**Problem details**. Track down every line below that holds "accomplish" and copy it.

Collected data
========

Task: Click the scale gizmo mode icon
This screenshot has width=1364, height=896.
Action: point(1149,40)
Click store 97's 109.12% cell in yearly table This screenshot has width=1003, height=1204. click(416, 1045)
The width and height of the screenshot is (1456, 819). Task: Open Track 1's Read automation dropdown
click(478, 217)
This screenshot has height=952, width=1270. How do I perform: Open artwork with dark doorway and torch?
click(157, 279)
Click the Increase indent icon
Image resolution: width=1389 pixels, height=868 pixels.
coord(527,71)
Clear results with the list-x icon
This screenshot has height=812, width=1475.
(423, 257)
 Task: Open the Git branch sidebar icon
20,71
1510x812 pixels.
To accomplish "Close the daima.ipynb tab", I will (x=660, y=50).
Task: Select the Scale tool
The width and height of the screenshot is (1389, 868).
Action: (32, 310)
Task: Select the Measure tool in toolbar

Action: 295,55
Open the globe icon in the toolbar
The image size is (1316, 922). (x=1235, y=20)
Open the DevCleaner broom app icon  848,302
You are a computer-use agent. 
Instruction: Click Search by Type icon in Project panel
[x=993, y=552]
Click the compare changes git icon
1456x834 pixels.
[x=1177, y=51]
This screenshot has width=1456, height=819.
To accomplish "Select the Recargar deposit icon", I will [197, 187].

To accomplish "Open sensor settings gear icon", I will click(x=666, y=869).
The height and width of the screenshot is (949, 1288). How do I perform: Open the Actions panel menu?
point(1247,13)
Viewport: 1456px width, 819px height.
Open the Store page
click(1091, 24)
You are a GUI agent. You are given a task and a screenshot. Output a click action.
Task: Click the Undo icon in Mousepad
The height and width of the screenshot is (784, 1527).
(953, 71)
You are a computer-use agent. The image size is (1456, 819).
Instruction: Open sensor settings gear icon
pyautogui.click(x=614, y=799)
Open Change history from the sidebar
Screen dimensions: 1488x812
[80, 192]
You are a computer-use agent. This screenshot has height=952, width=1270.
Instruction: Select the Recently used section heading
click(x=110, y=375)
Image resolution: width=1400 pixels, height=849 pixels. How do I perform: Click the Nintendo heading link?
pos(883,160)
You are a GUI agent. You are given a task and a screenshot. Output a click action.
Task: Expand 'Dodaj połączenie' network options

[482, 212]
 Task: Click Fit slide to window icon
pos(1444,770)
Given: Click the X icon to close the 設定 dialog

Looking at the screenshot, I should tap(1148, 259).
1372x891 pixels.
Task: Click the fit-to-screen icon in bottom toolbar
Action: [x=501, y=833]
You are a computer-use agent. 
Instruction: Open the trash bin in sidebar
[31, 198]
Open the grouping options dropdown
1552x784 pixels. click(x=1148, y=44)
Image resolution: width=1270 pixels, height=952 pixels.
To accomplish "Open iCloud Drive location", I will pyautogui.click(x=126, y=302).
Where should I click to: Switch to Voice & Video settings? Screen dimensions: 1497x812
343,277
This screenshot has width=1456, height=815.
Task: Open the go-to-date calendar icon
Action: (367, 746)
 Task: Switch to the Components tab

========

**Response**.
To accomplish "Close the daima.ipynb tab", I will (x=660, y=50).
To accomplish "Select the Recargar deposit icon", I will [197, 187].
To accomplish "Open sensor settings gear icon", I will click(x=666, y=869).
To accomplish "Open iCloud Drive location", I will pyautogui.click(x=126, y=302).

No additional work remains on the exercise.